■ What needs to be done
Pull every line containing the word "label" from the records.

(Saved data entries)
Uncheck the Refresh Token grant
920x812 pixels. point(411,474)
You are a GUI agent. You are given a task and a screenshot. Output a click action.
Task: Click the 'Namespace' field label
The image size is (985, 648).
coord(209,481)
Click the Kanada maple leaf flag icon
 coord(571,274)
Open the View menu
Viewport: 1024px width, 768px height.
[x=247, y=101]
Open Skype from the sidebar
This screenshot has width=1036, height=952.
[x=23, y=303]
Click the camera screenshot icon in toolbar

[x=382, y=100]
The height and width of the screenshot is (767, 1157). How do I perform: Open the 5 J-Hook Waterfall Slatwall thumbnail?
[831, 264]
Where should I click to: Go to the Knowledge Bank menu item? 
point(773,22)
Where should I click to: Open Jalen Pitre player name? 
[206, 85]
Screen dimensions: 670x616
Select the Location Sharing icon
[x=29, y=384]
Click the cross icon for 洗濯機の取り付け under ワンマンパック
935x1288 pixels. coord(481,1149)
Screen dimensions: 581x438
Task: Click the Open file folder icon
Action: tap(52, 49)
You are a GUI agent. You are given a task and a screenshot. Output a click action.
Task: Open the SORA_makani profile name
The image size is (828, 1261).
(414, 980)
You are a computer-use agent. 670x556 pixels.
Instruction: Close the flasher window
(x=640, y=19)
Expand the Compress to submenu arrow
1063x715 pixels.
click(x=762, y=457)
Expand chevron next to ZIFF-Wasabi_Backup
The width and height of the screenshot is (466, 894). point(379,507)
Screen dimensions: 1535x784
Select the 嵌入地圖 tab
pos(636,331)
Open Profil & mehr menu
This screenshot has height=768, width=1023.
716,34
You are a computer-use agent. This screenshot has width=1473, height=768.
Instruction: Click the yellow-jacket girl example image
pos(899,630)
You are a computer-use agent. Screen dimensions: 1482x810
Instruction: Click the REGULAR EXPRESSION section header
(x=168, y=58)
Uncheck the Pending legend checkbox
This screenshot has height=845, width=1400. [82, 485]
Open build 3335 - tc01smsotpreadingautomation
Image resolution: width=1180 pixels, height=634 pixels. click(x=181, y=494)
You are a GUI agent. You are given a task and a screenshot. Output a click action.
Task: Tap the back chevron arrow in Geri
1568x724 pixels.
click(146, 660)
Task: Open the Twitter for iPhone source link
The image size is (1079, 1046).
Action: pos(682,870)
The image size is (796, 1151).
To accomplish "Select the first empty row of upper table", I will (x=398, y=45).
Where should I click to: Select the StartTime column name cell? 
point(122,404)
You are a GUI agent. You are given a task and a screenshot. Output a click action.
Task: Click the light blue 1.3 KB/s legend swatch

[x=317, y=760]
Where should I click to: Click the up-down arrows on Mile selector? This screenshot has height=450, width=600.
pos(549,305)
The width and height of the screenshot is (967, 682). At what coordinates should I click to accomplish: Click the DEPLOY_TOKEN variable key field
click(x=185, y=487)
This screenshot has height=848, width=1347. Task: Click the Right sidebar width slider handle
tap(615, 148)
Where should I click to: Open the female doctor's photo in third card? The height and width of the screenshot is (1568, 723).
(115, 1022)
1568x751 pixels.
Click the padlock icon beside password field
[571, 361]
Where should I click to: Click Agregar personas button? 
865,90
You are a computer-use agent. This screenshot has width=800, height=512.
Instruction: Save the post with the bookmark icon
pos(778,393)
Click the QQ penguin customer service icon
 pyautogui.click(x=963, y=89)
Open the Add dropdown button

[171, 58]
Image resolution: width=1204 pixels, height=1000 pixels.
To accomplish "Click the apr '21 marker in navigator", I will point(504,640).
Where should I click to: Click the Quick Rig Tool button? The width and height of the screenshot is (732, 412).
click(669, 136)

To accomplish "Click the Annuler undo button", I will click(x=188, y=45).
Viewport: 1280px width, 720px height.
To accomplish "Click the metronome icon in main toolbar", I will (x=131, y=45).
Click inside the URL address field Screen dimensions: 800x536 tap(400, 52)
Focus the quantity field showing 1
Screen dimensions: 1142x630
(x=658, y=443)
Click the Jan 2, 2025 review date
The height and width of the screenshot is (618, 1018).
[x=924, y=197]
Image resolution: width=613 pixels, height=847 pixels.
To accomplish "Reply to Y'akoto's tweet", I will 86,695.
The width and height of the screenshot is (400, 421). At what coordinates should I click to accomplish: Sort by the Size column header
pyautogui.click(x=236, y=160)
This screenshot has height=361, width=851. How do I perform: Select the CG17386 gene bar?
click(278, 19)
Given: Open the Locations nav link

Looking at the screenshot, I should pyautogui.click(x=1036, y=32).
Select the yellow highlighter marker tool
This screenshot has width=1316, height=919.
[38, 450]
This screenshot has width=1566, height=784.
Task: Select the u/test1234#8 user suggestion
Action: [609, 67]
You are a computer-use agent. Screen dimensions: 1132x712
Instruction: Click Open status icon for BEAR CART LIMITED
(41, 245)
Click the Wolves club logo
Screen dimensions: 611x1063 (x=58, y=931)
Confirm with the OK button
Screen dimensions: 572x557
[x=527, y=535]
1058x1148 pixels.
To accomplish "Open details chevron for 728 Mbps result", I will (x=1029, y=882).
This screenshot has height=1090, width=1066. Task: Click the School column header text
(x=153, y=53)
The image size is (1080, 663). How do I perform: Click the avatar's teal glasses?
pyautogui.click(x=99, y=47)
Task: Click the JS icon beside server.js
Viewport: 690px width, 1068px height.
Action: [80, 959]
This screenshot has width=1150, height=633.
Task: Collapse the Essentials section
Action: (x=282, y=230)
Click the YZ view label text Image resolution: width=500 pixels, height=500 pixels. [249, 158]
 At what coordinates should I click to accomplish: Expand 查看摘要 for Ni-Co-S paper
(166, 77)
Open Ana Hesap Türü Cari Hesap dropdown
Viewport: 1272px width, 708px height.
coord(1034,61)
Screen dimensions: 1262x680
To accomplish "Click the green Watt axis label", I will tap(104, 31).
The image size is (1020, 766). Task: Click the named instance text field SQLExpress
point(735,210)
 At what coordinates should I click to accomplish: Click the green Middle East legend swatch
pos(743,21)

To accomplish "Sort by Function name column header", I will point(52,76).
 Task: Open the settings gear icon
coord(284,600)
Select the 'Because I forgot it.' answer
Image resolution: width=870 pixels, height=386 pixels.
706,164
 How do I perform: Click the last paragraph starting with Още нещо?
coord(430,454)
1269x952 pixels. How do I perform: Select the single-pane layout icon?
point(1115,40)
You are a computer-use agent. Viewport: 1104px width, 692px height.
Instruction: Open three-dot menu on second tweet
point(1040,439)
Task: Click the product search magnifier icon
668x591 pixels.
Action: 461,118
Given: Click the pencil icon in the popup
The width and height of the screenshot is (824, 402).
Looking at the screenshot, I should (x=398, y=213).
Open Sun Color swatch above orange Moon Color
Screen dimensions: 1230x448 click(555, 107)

■ Solution to this exercise
Task: Click the 'Namespace' field label
Click the YZ view label text Image resolution: width=500 pixels, height=500 pixels. [249, 158]
To accomplish "Click the green Watt axis label", I will tap(104, 31).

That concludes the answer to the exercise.